The Rise of Telemedicine

How Will Technology Help Us Heal?

By Maureen Meehan

 

While no one is surprised how healthcare has taken a front seat in the news and the lives of Canadians, the way we consume healthcare has shifted considerably.  The concept of telemedicine was already in the works for health services’ providers well before the first wave of COVID-19 knocked us on our feet,  shut all but essential services down and put an already strained Canadian healthcare system under further duress.  Now telemedicine is a full-blown reality, with the need to provide truly safe, socially distanced, user-friendly access to healthcare. 

 

“The idea of telemedicine existed well before the pandemic hit last year, but with the strains in healthcare it has filled during lockdowns and restrictions, it has only underscored its role”, says Serge Cinelli, Chief Technology Officer, Jack Nathan Medical Corp., a company with healthcare clinics co-located in Walmart stores across Canada. 

 

According to surveys conducted by the Canadian Medical Association,  91 per cent of patients were satisfied using telemedicine, and 46 per cent said they would prefer a virtual method to connect with their doctor.  The advantages of the appropriate use of telemedicine are many, including reduced wait times and travel costs and more importantly, improved outcomes. “ I think we are seeing how valuable technology is in the health care space and the opportunities are there to maintain a safe method for consulting with a physician,  getting the care needed particularly with an aging population who are vulnerable”, Cinelli said. 

 

Pre-pandemic, hospitals were operating at full volume, sometimes at more than 120% capacity, dealing with everything from planned surgeries to overflowing emergencies during the flu season.  With the pandemic, triage has taken on a new meaning; keeping patients without life-threatening presentations out of the emergency room became a top priority.  Keeping physicians’ waiting rooms safe became job one.  “The movement to electronic physician referrals and reports, digitized health records and greater technological adaptation in the health care system has led to increasing efficiencies and fewer errors ”, Cinelli comments.

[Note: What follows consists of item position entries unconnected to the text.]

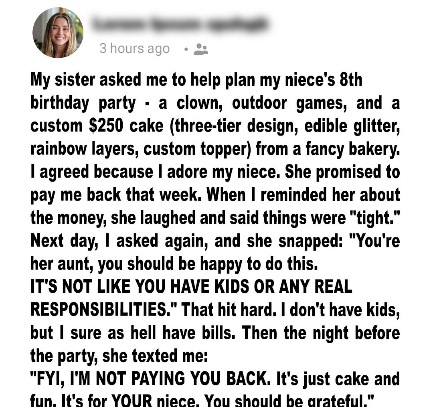
Task: Open the "3 hours ago" timestamp link
Action: (x=134, y=49)
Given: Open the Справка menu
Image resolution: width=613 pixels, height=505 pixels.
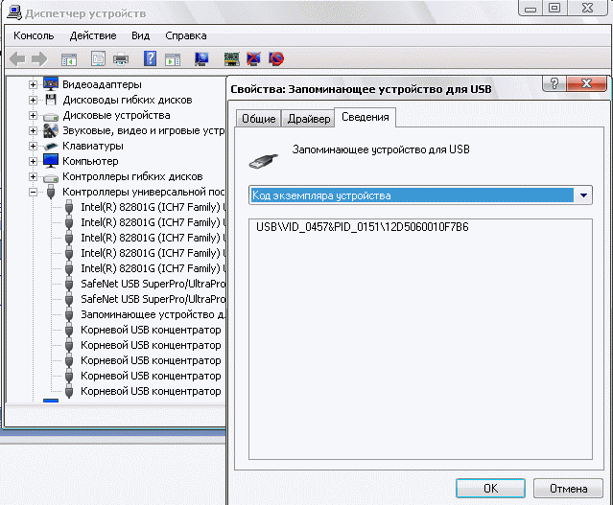Looking at the screenshot, I should (185, 35).
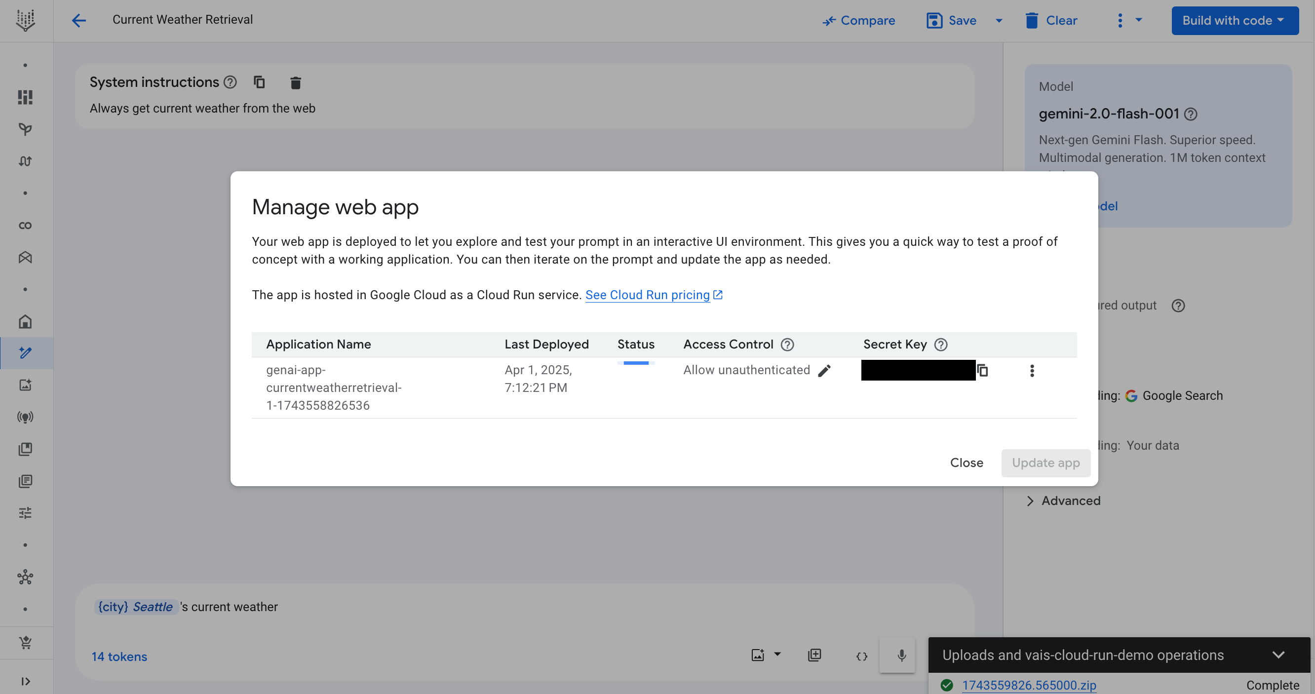Open the code insert icon near the prompt

pyautogui.click(x=861, y=655)
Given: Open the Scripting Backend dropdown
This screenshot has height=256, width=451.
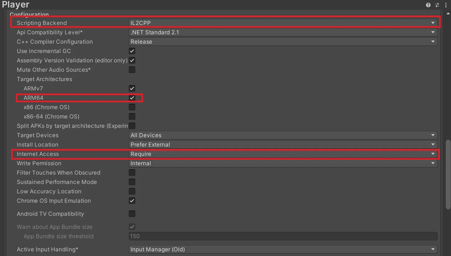Looking at the screenshot, I should (283, 23).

Telemedicine has ramped up and offers this socially distanced form of screening; monitoring and providing routine health care such as prescription renewals means keeping the hospital freed up, the waiting room freed up, and lowering the risk of spreading disease.

 

The future sees further collaboration with hospitals, clinics, medical professionals, government officials and other countries, where there is a global decline in access to physicians and health care providers.  The hope is to see a continued growth in telemedicine and the greater use of technology, so that healthcare becomes fully accessible and adopted where needed,  even after the pandemic.

 

Maureen Meehan is a local corporate health writer and senior advisor at Bullseye Corporate.